Our immediate and enthusiastic support for the 2008 revolution in Georgia—and even more for the Maidan square protesters in Ukraine last year—inevitably in reaction encouraged Russian popular support for Putin’s otherwise unacceptable aggressive actions, including the annexation of Crimea. With that support he is able to do things that otherwise he might have been prevented from doing. We have, as a result, resurrected shades of the Cold War when we should have had a strategic plan for reaching out to the Russian people as potential partners in a new future. Even now, as feelings on both sides harden further, we still have no strategy to develop a more measured attitude towards Russia. We even seem to have abandoned our old Cold War aim of preventing Russia becoming too close to China. It was interesting that it was the Chinese president who stood alongside Putin at the recent VE Day celebrations in Moscow when we short-sightedly refused to go. Whether these failures were political misjudgements or the results of inadequate official advice is unclear. However, what is clear is that we cannot afford to go on getting it wrong.

Now we are faced with another great threat—potentially the gravest of them all—of major population shifts caused by a mixture of civil conflict, drought, deprivation and persecution, all of which could directly affect our national interests. I see little sign of a real strategy to deal either with the causes or the effects of this threat. I have to say that shooting holes in boats off the Libyan coast is hardly a long-term plan and in any event is a pretty strange response, given that our original involvement in Libya was to protect the people there. We must urgently, and with purpose, develop a realistic strategy for meeting this growing challenge, which will not go away.

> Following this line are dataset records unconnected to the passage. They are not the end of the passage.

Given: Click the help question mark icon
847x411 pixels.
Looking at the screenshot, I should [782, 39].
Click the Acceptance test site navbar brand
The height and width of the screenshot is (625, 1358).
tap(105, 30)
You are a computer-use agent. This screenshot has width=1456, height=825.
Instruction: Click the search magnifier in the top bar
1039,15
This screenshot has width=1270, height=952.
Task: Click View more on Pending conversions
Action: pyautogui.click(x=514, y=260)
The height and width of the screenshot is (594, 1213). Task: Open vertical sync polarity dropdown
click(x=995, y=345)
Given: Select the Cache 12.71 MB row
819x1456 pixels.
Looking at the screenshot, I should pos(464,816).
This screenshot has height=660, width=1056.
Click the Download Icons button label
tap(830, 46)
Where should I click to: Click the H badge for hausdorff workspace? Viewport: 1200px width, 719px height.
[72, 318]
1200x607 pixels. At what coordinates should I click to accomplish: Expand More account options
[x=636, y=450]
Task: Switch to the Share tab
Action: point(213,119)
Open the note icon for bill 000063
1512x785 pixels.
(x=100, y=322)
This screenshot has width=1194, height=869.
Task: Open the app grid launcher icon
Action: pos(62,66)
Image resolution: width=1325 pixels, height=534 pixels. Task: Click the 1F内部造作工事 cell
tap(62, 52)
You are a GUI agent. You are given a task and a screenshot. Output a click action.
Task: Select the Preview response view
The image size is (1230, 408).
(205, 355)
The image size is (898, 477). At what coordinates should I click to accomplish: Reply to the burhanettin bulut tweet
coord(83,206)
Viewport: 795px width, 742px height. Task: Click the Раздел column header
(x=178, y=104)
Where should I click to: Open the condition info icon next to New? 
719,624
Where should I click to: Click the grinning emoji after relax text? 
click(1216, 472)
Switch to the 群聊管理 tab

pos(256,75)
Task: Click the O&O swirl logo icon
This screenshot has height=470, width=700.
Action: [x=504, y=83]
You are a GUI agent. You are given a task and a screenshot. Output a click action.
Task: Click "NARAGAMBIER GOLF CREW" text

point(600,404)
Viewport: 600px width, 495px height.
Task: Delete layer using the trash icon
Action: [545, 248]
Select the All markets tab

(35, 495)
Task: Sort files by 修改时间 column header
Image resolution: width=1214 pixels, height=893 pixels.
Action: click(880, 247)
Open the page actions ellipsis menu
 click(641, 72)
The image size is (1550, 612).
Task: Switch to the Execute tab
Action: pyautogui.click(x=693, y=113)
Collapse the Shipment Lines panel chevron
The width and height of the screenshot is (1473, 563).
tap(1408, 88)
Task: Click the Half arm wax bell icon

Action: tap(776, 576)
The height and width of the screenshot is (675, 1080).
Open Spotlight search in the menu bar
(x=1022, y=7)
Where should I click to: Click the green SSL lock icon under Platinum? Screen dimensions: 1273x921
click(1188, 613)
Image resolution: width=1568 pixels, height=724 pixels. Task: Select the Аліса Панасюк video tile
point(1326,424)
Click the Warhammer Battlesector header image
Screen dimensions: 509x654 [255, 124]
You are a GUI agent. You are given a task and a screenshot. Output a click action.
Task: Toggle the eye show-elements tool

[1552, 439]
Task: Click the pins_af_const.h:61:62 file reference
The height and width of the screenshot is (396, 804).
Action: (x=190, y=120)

Finally, we need to look more closely at our own potential for soft rather than hard power—the pursuit through diplomacy and Special Forces of hearts and minds and not just half-baked military intervention. Within that, we need to build a clear strategy which can place us once again at the centre of the international stage. Above all, for too many years we have not, as we must ensure that resources match military commitments and vice versa. This is not a matter of political choice for a Government but one of moral duty, and one in which we have failed for too long and which we must now put right.